• _EXCERPTED PASSAGE_:
--- --- ---

When writing a college essay, it's always necessary to think about which topics are acceptable and which may not be so well received. Since colleges often encourage you to "take a risk," and "show who you really are," choosing the right topic can be a tough call. This New York Times article by Steven Petrow gets to the heart of the matter addressing the charged question, "Should a student conceal her lesbian identity in college application essays?"
Petrow found that student views varied widely with some current students not wanting to mention sexual orientation in case it could affect chances of admission, while others felt that it might even increase changes of admission at schools where diversity was encouraged. A portion of students who had written on the topic during their admissions process felt that it did cause them to be rejected from schools that they should have been admitted to.
Opinions among admissions officers vary widely as well. In the end, it is a personal choice as to what a student considers private vs. a sharable story that is central to a student's identity. According to one comment that was left, what you decide could have an impact at some schools, "I sit on an admissions committee and it's just that - a committee, with all that entails...One or two of our members are not quite with the changing times. We often have to vote, and I can recall several times when the decision was swayed against the candidate on the basis of something they had bravely confided in their personal essay. Touchy issues are certainly not limited to sexual orientation. I don't want people to have too many illusions about the wisdom of admissions committees!"
College Essay Organizer founder and president Daniel Stern was recently quoted by independent consultant and journalist Nancy Griesemer for this article in the examiner.com discussing the increase in frequency of the option to submit a graded paper: "Graded papers allow applicants to showcase their writing and reasoning skills on their own terms—the SAT and ACT essays are a bit of a joke and aren’t taken that seriously by colleges because of how they are scored." As colleges explore ways to make the application process more holistic and predictive of future academic success, more schools are adding test-optional policies which require students to submit a graded paper in lieu of test scores.

--- --- ---

• _Records from a dataset_:

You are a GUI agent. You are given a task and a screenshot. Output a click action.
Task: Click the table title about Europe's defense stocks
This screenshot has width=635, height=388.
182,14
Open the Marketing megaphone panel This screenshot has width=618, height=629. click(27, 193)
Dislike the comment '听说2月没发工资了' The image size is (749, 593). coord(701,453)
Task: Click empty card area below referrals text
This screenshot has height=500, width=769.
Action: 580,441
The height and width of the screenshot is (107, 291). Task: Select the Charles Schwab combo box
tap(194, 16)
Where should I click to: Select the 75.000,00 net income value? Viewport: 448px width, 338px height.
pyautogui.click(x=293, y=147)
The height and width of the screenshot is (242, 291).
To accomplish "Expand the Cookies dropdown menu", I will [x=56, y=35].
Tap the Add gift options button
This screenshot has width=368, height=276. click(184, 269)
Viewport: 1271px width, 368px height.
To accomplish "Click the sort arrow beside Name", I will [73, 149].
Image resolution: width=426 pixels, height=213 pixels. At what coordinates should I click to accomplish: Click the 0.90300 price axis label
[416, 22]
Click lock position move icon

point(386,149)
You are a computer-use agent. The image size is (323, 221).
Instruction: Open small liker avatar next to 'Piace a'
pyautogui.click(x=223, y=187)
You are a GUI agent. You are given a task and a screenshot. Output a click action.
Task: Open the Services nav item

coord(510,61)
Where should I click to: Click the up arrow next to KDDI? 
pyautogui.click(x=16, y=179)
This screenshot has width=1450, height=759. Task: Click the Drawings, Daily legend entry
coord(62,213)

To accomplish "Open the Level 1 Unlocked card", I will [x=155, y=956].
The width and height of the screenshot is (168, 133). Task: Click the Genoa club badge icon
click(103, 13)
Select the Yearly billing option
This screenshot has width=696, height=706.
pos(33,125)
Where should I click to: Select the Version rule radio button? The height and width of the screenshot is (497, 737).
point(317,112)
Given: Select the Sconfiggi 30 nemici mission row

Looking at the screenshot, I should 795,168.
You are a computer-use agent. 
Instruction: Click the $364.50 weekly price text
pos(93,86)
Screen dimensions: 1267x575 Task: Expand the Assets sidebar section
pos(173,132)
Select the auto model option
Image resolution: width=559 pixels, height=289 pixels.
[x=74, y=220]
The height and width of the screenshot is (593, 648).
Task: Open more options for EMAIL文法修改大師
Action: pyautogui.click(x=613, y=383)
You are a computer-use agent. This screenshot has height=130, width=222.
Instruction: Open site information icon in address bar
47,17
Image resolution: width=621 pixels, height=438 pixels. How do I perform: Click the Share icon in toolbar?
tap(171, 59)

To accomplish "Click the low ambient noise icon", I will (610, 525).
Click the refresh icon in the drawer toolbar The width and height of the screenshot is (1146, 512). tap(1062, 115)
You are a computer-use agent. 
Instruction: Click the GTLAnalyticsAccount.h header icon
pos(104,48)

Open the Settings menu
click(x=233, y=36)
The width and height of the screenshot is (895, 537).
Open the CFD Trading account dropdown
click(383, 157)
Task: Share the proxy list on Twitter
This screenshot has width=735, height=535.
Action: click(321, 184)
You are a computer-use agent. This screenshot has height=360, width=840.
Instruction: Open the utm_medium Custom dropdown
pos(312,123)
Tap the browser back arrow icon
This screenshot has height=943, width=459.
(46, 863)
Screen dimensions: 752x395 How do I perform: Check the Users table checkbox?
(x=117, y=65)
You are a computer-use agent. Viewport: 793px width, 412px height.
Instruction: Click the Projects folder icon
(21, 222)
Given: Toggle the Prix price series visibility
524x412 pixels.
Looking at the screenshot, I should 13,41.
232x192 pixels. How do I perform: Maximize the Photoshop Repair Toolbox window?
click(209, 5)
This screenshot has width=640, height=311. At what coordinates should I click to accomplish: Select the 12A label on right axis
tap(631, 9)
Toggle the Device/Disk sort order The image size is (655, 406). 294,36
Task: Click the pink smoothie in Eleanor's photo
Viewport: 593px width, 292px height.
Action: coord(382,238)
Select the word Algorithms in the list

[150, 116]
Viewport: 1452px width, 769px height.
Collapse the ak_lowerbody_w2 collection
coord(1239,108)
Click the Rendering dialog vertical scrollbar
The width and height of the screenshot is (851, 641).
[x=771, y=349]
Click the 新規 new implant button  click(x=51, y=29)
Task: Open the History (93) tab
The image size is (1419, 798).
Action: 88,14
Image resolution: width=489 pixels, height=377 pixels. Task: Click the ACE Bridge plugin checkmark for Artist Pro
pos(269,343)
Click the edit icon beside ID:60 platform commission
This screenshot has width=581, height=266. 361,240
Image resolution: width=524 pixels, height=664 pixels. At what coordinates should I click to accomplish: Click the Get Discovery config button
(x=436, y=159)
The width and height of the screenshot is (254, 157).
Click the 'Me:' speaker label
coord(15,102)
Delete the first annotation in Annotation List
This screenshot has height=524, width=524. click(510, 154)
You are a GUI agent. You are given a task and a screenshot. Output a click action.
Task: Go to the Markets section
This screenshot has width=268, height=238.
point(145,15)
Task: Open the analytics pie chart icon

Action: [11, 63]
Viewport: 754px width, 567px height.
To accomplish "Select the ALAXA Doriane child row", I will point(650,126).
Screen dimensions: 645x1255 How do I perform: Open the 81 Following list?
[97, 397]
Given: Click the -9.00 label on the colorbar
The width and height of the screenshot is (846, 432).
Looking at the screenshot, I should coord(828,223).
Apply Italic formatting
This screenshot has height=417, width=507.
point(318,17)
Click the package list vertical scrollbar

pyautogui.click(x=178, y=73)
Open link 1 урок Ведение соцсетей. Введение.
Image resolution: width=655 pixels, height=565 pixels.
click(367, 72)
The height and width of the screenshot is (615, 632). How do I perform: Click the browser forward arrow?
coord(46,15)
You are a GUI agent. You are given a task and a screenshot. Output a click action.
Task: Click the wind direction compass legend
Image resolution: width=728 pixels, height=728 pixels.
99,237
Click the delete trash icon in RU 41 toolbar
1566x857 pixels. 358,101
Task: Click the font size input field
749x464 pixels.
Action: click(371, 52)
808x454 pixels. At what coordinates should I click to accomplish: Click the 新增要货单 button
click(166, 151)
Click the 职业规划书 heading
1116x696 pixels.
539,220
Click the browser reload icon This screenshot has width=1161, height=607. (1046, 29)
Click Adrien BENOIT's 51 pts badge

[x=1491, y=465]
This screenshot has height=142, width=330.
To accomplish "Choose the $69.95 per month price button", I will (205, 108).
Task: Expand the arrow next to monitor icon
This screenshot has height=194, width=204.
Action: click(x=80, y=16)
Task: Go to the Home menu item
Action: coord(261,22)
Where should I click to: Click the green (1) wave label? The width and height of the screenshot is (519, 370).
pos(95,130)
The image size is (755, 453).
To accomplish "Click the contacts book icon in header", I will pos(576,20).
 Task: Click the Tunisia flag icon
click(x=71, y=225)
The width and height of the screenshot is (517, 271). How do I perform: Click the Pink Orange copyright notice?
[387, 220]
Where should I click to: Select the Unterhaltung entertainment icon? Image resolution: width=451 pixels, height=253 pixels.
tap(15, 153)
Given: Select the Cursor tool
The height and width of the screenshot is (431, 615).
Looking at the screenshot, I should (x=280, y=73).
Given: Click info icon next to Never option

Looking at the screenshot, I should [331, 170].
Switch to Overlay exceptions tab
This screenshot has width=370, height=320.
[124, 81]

--- --- ---

• _WORK REQUIRED_:
Please condense the paragraph beginning "College Essay Organizer founder and president Daniel Stern" from the college essay passage above into a short bulleted list that keeps its main facts.

• _TASK RESPONSE_:
- Daniel Stern, founder and president of College Essay Organizer, was quoted by independent consultant and journalist Nancy Griesemer in an examiner.com article.
- The article discussed how the option to submit a graded paper is becoming more common.
- Stern said graded papers let applicants show their writing and reasoning skills on their own terms.
- He said colleges don't take the SAT and ACT essays very seriously because of how those essays are scored.
- Colleges are trying to make admissions more holistic and better at predicting academic success.
- As part of this, more schools are adopting test-optional policies that require a graded paper instead of test scores.